Many livestock growers add antibiotics to the food and water they give their cattle, poultry, hogs and other food animals, not just in order to control disease, but also to boost growth and reduce the amount of feed required.
However, some of these antibiotics are important for human health, and their use in food-producing animals - for whatever purpose - allows resistant bacteria and resistance genes to develop and spread from those animals to humans through the food chain.
FDA asking drug companies to sign up voluntarily
In this latest step toward tightening up use of antibiotics in food animals, the Food and Drug Administration (FDA) is asking pharmaceutical companies to voluntarily change their drug labels so as to remove indications aimed at animal production - as opposed to disease control.
The federal agency has issued new guidance that gives the drug companies a road map of how to achieve these changes.
The FDA is also calling for a revision to the status of over-the-counter (OTC) drugs to ensure that their only remaining therapeutic uses are supervised by veterinarians.
Effectively, if the drug companies sign up to these changes, then any antibiotics they make that are "important for human health" can no longer be used to boost production - they can only be used to "treat, control, or prevent disease in animals," and even then, only by prescription and under veterinary supervision.
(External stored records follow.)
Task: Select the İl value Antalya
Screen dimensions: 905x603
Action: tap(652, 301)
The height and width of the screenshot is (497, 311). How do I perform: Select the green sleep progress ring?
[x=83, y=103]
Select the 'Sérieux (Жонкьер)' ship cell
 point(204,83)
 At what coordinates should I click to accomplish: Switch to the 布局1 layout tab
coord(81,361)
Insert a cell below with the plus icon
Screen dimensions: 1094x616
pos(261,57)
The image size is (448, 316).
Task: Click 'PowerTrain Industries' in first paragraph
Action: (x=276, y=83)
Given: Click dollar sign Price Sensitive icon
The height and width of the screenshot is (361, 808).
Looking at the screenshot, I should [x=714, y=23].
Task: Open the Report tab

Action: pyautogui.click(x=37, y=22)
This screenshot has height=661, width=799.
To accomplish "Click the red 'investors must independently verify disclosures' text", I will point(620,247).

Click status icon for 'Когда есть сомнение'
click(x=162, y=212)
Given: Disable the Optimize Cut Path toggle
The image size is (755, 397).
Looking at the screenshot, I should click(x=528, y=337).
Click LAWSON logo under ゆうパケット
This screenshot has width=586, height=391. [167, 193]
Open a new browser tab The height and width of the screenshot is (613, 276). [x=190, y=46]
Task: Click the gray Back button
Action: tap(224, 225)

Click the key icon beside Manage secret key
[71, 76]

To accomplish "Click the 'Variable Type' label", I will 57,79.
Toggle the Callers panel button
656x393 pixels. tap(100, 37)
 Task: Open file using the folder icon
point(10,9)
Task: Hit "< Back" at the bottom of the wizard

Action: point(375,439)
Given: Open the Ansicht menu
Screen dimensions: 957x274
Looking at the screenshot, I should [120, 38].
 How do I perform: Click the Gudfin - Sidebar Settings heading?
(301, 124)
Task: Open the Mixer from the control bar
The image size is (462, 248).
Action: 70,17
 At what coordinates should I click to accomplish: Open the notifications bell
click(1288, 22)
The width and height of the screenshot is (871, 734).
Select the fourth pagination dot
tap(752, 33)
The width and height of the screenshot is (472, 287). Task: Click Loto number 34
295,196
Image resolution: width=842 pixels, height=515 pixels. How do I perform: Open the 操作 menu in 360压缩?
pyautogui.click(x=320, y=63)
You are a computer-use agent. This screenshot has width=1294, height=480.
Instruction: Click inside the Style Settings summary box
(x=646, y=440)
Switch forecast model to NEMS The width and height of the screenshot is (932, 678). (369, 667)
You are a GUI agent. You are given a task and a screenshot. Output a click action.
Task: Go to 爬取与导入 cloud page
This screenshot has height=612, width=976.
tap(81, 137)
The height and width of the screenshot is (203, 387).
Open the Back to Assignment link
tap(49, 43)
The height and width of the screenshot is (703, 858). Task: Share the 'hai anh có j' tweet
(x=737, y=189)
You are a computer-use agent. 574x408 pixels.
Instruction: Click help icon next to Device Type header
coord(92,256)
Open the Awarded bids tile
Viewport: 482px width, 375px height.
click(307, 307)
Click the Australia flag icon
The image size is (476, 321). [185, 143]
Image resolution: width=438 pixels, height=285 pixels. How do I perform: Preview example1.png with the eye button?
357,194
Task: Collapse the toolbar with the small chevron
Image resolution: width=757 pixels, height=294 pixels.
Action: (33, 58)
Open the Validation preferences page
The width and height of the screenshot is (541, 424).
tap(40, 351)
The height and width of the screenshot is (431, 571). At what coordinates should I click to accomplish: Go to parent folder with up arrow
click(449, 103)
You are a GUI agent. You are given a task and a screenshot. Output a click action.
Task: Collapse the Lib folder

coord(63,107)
FDA has already taken measures on antibiotic use in food animals
This is not the first step the FDA has taken recently on this issue. For example:
- In June 2010, the agency started drafting guidance urging farmers and veterinarians to reduce use of antibiotics in boosting growth of food-producing animals. The document outlined the agency's current thinking on why antibiotics that are important for medicinal use in humans should be used sparingly in livestock. The final guidance for the industry was issued in 2012.
- In April 2012, the FDA banned certain uses of antibiotics in food-producing animals. The ban was introduced to stop the use of "extra label" - that is unapproved use - of cephalosporins in major species of food-producing animals such as cattle, pigs (swine), chickens and turkeys.
The regulatory authority has also come under pressure from concerned groups. In May 2011, a consortium of health and consumer groups filed a lawsuit against the FDA, demanding it act on its own safety findings, which they allege emerged in 1977, namely that adding low-dose antibiotics used in human medicine to animal feed raised the risk of antibiotic-resistant bacteria.
The FDA has asked the drug companies to let it know their reaction - whether they intend to sign up to the plan - within the next 3 months. They would then have 3 years to implement it.
FDA confident that drug companies will sign up
Michael Taylor, the FDA Deputy Commissioner for Foods and Veterinary Medicine, says:
"The FDA is leveraging the cooperation of the pharmaceutical industry to voluntarily make these changes because we believe this approach is the fastest way to achieve our goal."
He says the FDA has every reason to believe the drug companies will sign up to the plan.
To help phase in veterinary supervision of antibiotics in food animals, the agency has also issued a proposal to update the existing regulations surrounding the role of veterinarians as covered by the Veterinary Feed Directive (VFD).
The update should help ease the transition of OTC drugs to VFD status, says the FDA.
The guidance for the pharmaceutical companies is now in its final form, and the proposed VFD ruling is open for public comment for 90 days, with effect from December 12th, says the FDA.